Sustainability in Isaac’s Café

By Kellie Hall

Isaac’s Café at Bernheim Forest has worked diligently for 18 years to be ecological stewards of the forest and our planet. It is our goal to serve guests wholesome, sustainably sourced foods while they relax and connect with nature.

The most vital sustainable practice in the Café is sourcing our produce and food products locally. Buying locally reduces the carbon footprint of food transportation and boosts the local economy. All our menu items feature Kentucky brands owned by passionate entrepreneurs. Most of our produce is grown in our Edible Garden on site at Bernheim.

When you order a Roasted Roots Wrap from the “Kentucky Proud Menu,” you will enjoy sweet potatoes from Elliott Brothers Farm located less than 15 minutes from Bernheim, and microgreens from Spade and Table, an organic farm in Louisville operated by Lisa Windhorst with assistance from her husband.

If you order the seasonal Green Bounty Soup, you’re nourishing your body with various leafy greens grown in the Edible Garden – just 200 steps from the Café, where you can see where our produce is grown. It’s cooked in vegetable broth made from our produce scraps and herbs picked fresh from the gardening boxes right outside our kitchen door.

Say you order a Nutty Bird and the seasonal Chickpea Tomato Sage soup to take on a picnic. The Nutty Bird features freshly shredded Norwood cheese from Kenny’s Farmhouse in Austin, KY with sliced turkey from Boone’s Butcher Shop in Bardstown, KY. The soup is loaded with canned tomato chunks from Windy Acres Farm in Berry, KY, hearty carrots and onions, and savory sage from the Edible Garden. The soup cup and spoon are made from plants and are commercially compostable.

The Café receives lots of compliments on the quality and freshness of our coffee. That’s because Isaac’s uses freshly roasted coffee beans from Cedar Grove Coffee House, which is is only 5 minutes from Bernheim – another large reduction of our carbon footprint.  We grind the beans in-house and visitors can enjoy a hot cup of coffee or a cold brew with milk, plant-based milks, and a variety of flavor add-ins.

This wonderful partnership began, as Guest Services Manager Debbie P’Pool-Midgett admits, “Because I went there every day and fell in love with their coffee!” Visit Cedar Grove Coffee House in Shepherdsville, KY (exit 116 off I-65).

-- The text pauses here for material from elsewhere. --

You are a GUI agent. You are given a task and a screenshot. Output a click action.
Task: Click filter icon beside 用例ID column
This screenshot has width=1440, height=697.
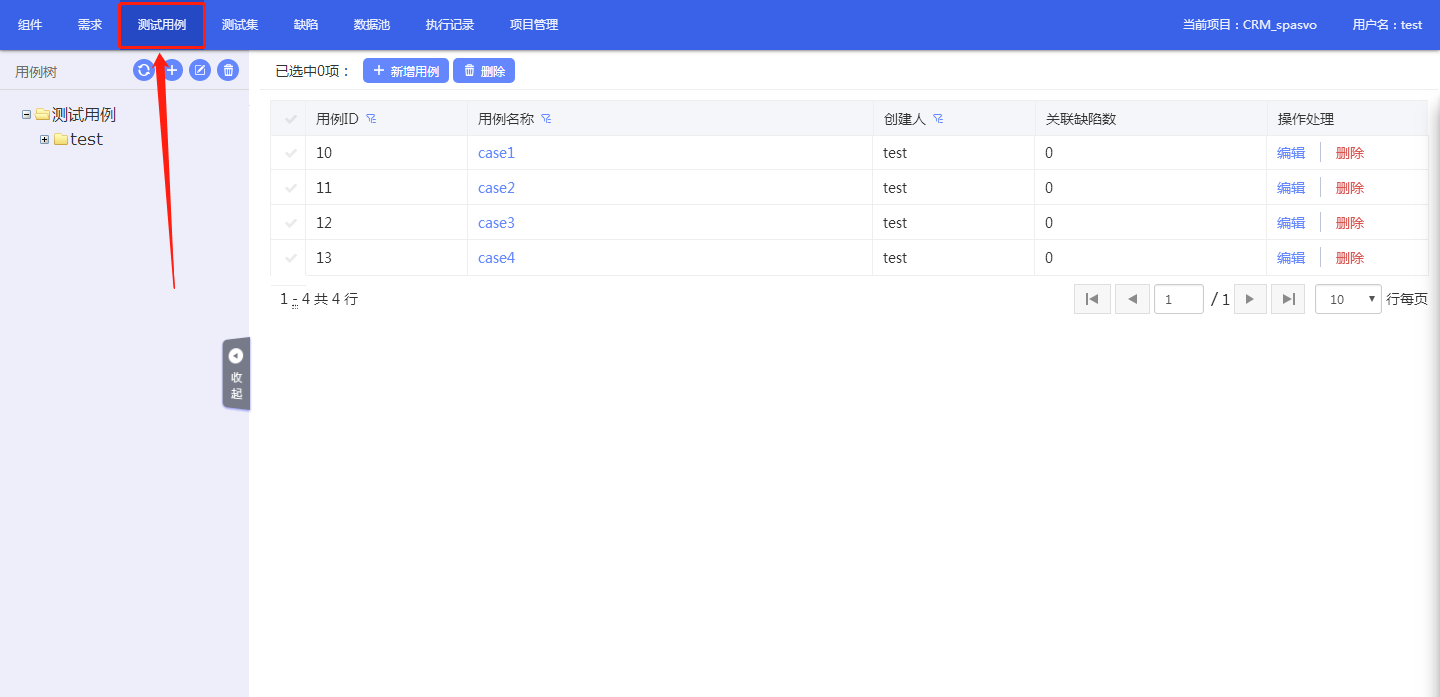(371, 119)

If you treat yourself to a chocolate chip brownie from our case of baked goods made from scratch, you’re getting a dose of vegetables from the Edible Garden, too! The chocolate chip brownie recipe uses shredded zucchini to add  moisture. Resident baker Anna Noell-Clark appreciates the challenge of incorporating the Edible Garden in her baked goods. “Having the opportunity to use fresh produce forces me to be creative with the recipes I use and the baked goods we serve to customers,” says Anna. During harvest, we shred and freeze zucchini so we can have delicious brownies all year long.

Sustainability is the core of everything we do in the Café, and I’m always trying to improve these efforts. It’s important to me that we use produce grown on site by my good friends and volunteers. I love building partnerships with local farmers who are passionate about organic farming and sharing their harvest with us.